> Directions: Beginning with the line that contains "Reddit (18, 2267)" in the material below, print each line exactly until the line that contains "Terms & Conditions (20, 2473)" has been printed, then stop.

> Extracted entries:
----

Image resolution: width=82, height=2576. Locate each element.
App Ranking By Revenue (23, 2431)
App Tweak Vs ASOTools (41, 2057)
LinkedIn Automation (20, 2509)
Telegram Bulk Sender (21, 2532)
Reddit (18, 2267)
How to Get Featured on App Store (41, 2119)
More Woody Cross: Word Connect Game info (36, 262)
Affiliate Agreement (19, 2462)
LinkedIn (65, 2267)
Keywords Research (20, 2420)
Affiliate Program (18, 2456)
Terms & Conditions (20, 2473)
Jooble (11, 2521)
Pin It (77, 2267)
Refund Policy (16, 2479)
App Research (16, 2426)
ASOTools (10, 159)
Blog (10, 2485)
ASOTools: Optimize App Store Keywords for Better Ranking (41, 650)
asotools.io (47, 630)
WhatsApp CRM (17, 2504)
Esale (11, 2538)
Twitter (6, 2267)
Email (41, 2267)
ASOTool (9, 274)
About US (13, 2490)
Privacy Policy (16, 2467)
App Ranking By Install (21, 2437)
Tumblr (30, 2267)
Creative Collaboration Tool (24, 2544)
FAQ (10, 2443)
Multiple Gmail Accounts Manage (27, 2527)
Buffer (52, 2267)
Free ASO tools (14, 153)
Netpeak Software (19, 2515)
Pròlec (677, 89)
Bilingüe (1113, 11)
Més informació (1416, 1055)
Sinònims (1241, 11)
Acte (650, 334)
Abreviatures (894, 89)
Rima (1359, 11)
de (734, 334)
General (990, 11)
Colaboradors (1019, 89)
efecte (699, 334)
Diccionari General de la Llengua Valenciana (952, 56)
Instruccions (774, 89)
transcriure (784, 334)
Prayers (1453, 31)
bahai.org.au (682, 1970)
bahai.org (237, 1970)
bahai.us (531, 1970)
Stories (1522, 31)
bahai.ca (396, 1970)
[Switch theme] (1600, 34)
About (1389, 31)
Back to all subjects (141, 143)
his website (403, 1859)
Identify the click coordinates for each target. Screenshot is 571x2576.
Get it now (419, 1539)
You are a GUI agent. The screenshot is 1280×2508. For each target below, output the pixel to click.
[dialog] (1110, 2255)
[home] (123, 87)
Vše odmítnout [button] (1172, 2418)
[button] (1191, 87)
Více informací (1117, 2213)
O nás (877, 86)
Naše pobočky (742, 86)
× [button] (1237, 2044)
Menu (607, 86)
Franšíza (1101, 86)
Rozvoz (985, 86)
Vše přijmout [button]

----

> Solution:
Reddit (18, 2267)
How to Get Featured on App Store (41, 2119)
More Woody Cross: Word Connect Game info (36, 262)
Affiliate Agreement (19, 2462)
LinkedIn (65, 2267)
Keywords Research (20, 2420)
Affiliate Program (18, 2456)
Terms & Conditions (20, 2473)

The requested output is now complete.